Defining Moments: How Hanwha is Aligning with COP27 in the Fight Against Climate Change

November 8, 2022
Defining Moments: How Hanwha is Aligning withCOP27 in the Fight Against Climate Change Key visual image

It’s often said that a small group of committed people can change the world. And when those people combine open dialogue with cutting edge technology to fight climate change, the opportunities get even more exciting.

Such is the buzz around the upcoming 27th Conference of the Parties (COP27), a United Nations gathering of world leaders from business and government to share the best knowledge on climate change. As the top decision-making body for the UNFCCC, the COP is responsible for sparking some of the most groundbreaking moments in the fight against climate change, from the Kyoto Protocol to the Paris Agreement.
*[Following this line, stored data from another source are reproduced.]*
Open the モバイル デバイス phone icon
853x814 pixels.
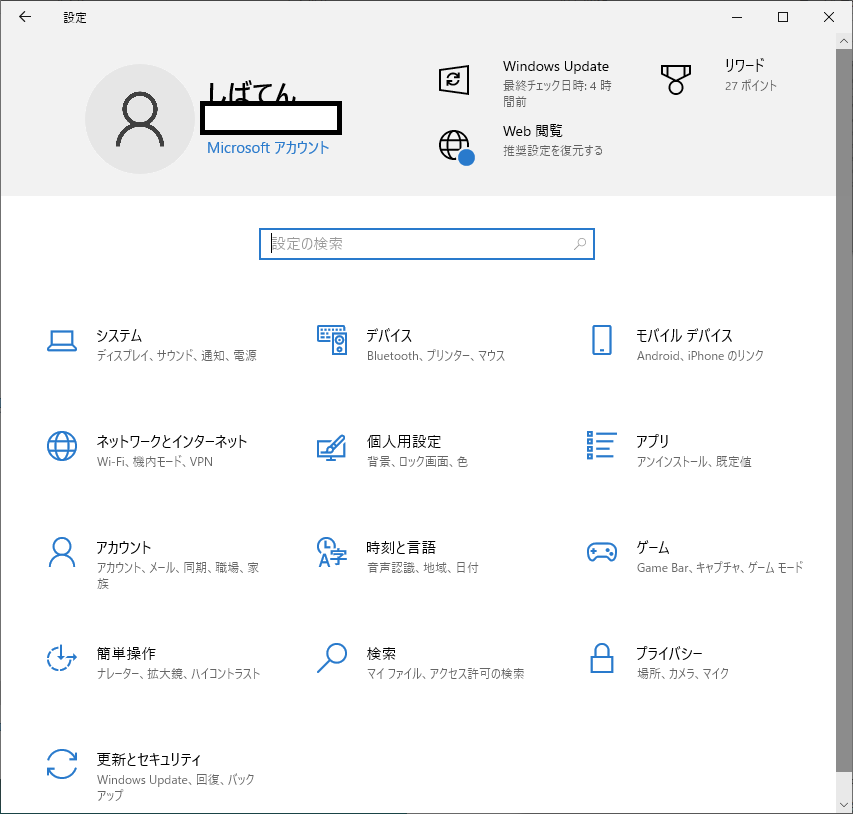[601, 341]
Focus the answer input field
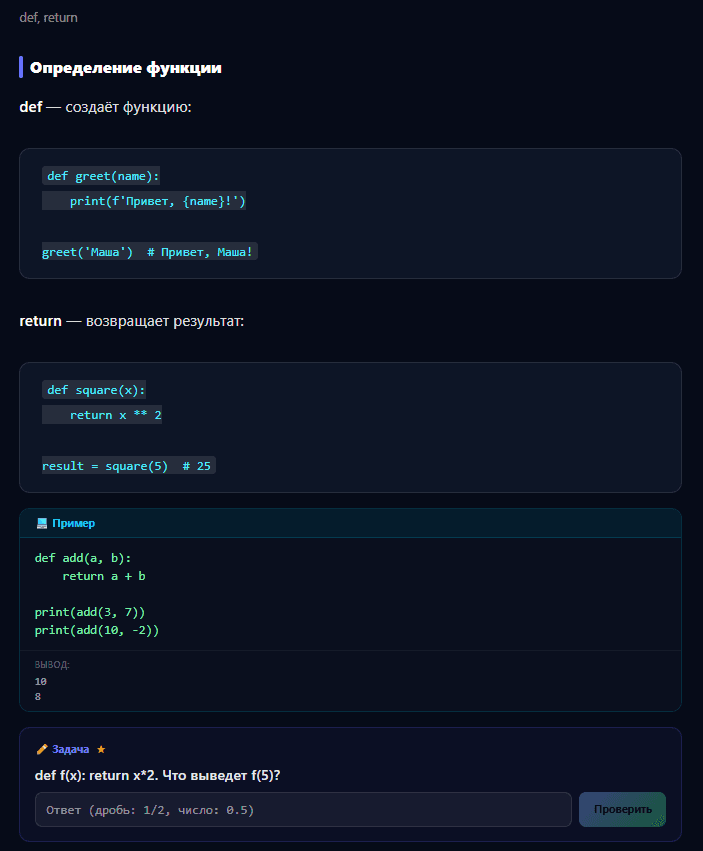Image resolution: width=703 pixels, height=851 pixels. point(303,810)
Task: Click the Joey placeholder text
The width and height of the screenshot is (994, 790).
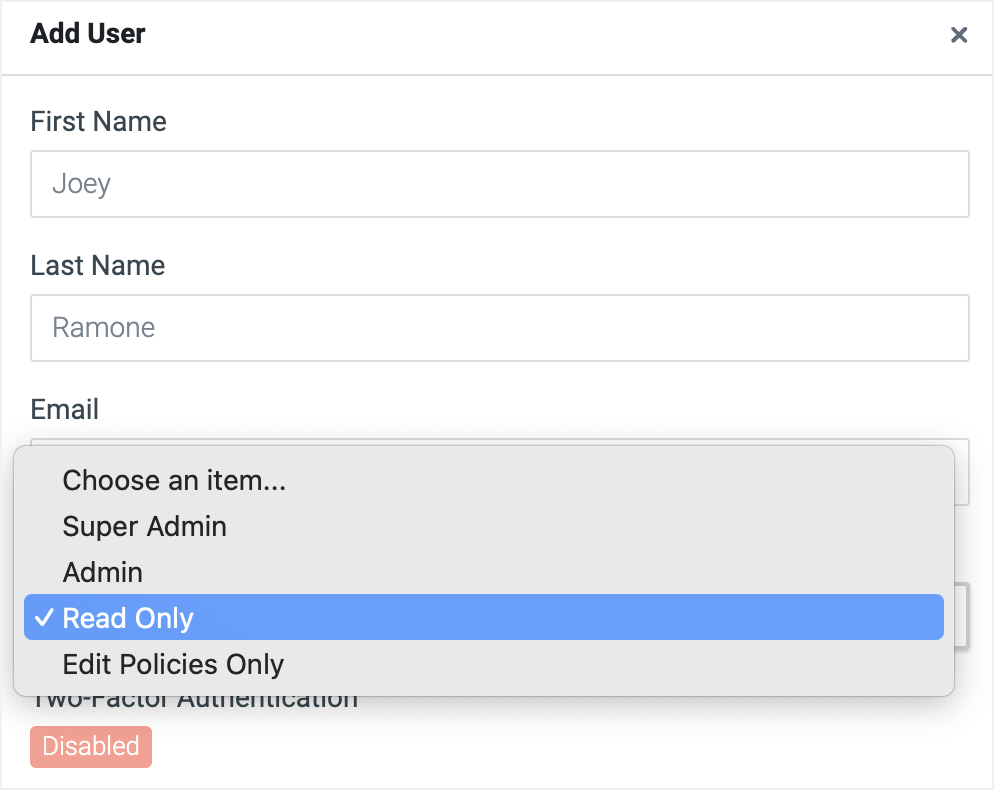Action: 81,184
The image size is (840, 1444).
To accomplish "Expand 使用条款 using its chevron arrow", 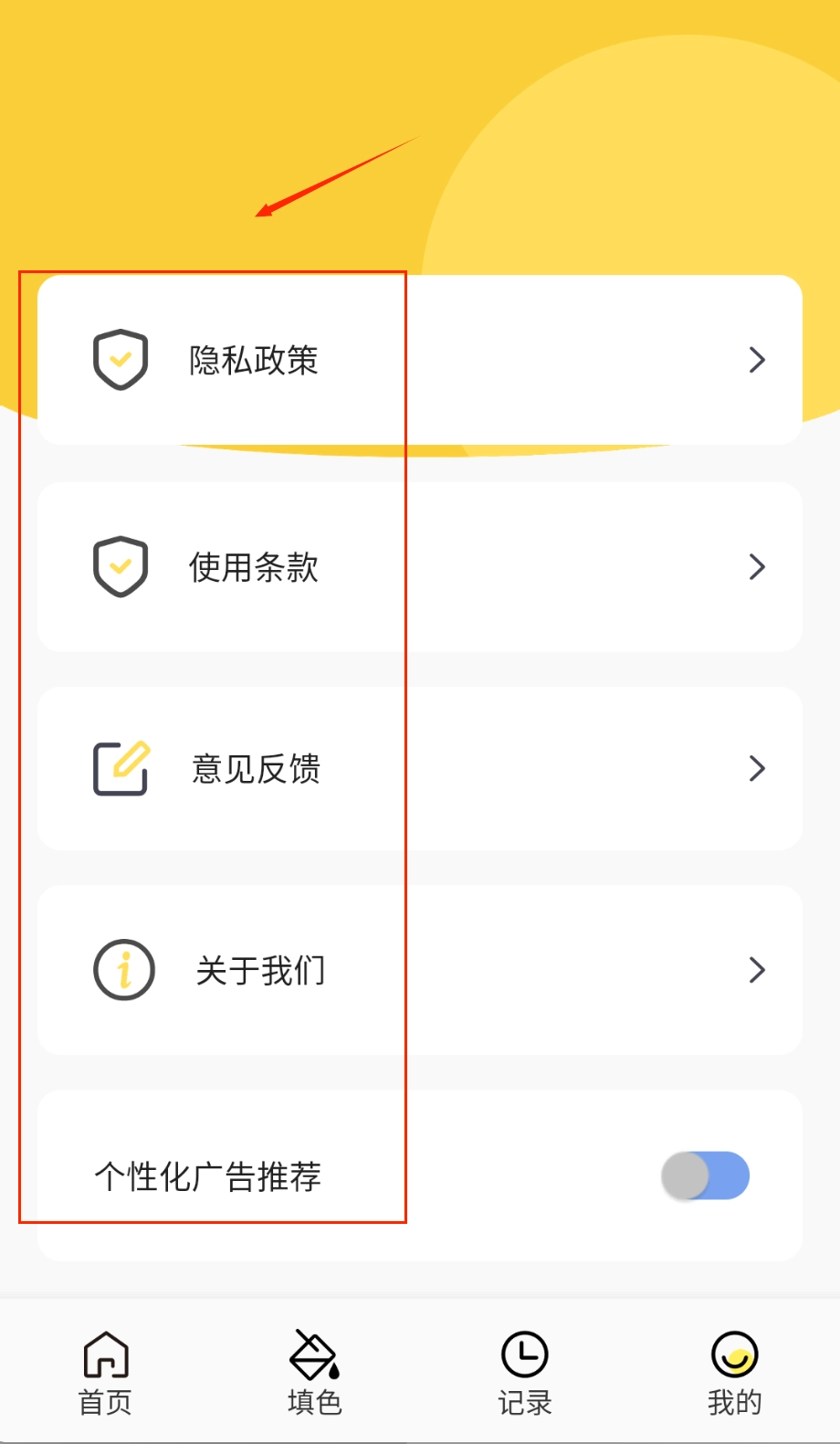I will coord(757,567).
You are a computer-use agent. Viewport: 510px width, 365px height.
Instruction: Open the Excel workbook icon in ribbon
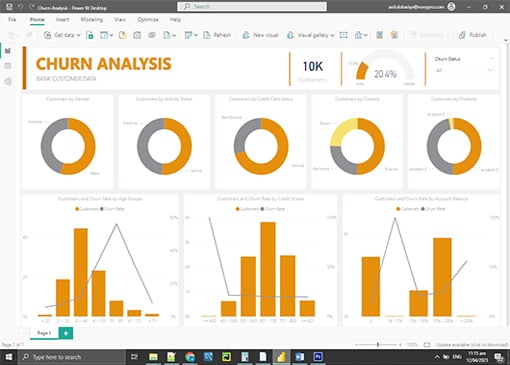coord(90,35)
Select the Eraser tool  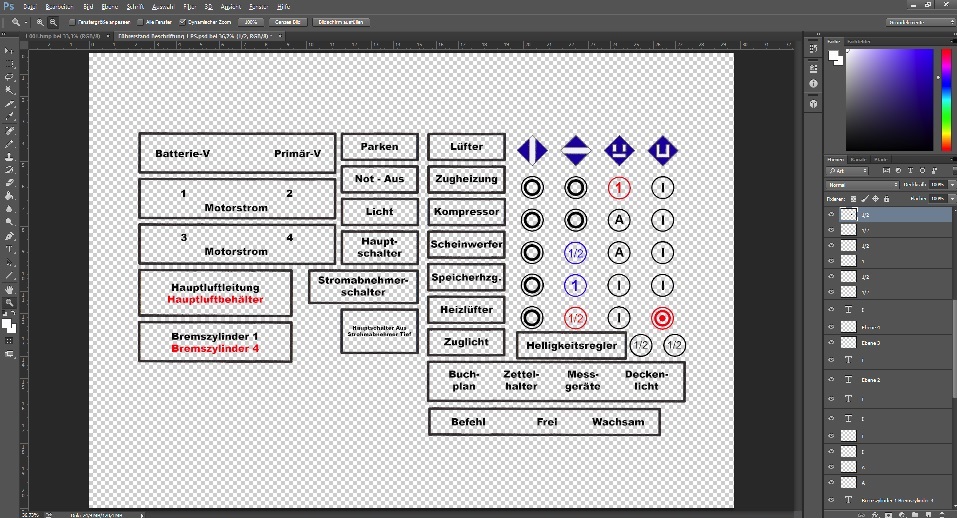coord(9,183)
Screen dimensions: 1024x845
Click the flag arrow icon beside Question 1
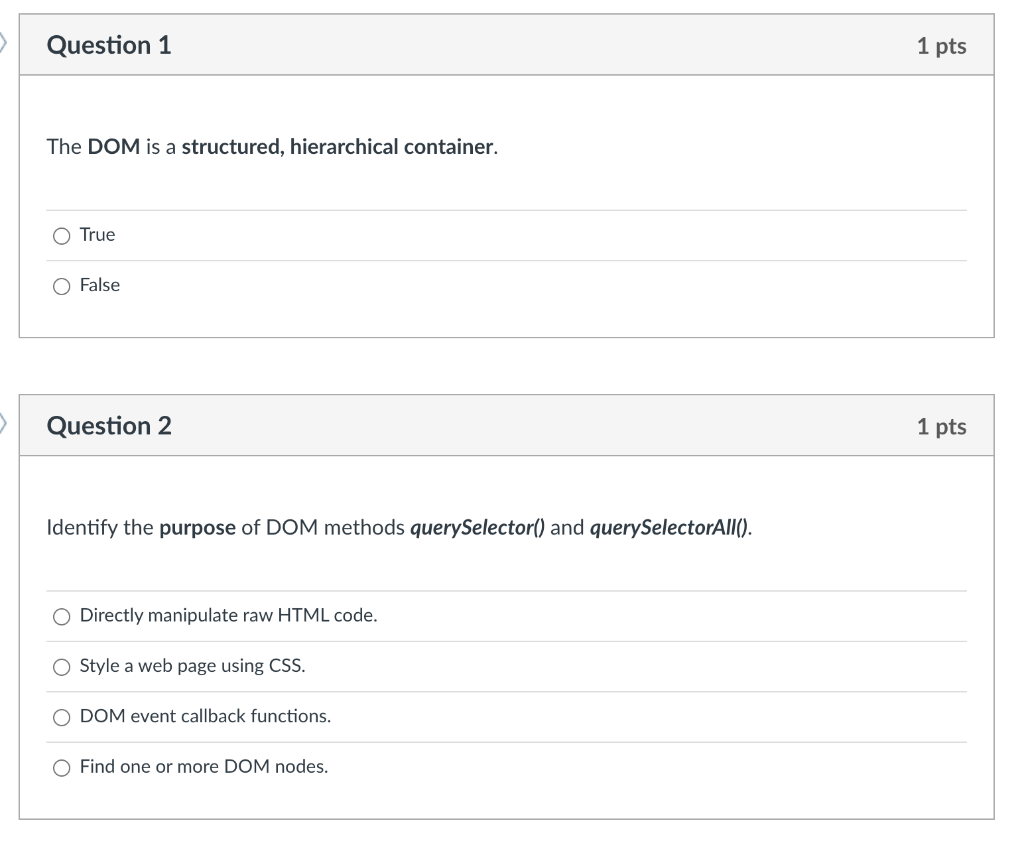click(3, 43)
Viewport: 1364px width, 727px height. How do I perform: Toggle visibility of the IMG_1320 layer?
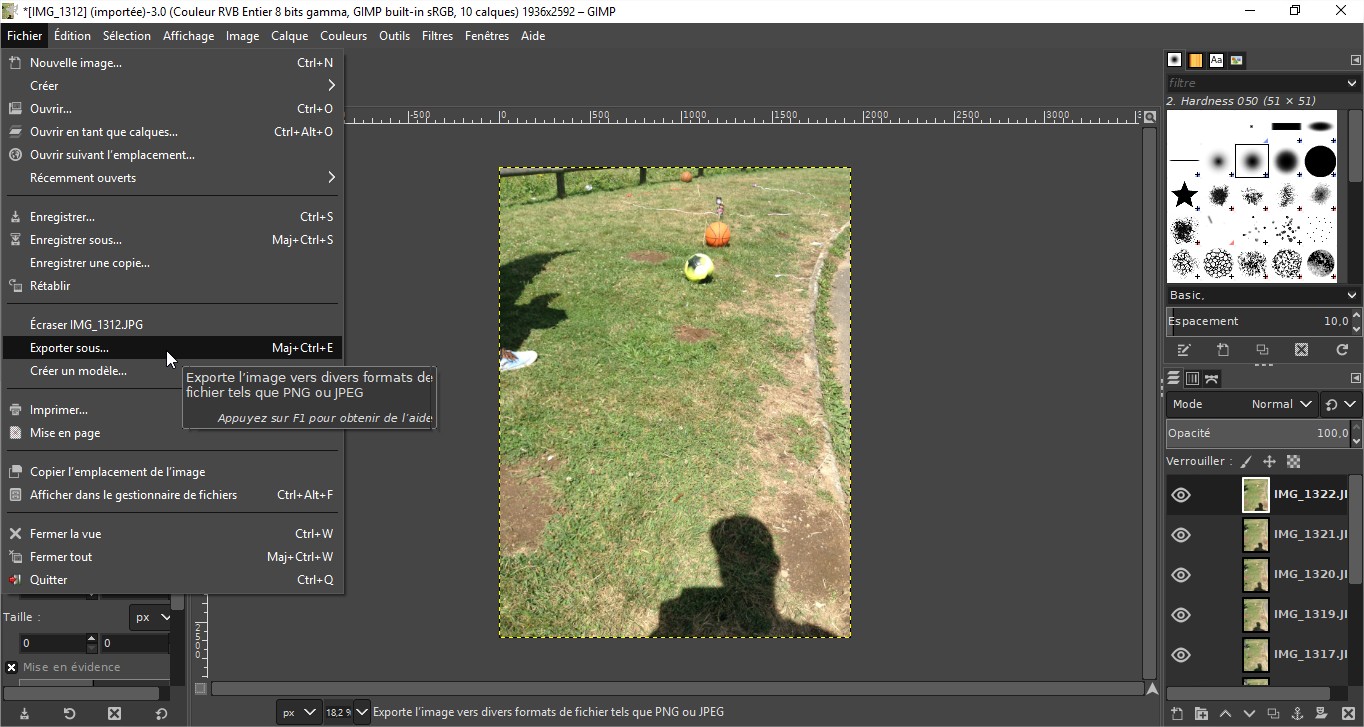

But in the build-up to COP27, which takes place from Nov. 6 to 18 in Egypt, there is something different in the air, and in the messaging for this year’s event.

In his COP27 welcoming message, Egyptian President Abdel Fattah El-Sisi has called for a shift from words to actions to speed up the fight against climate change. His message is putting a renewed focus on the public-private partnerships that can transform COP policies into real-world results. Sustainability leader Hanwha has echoed the need to strengthen public-private partnerships to speed up a transition to clean energy. It’s aligning its business with the goals of organizations like the COP and offering the tools, energy technologies, and innovations to take policies from the discussion table to the climate change frontlines.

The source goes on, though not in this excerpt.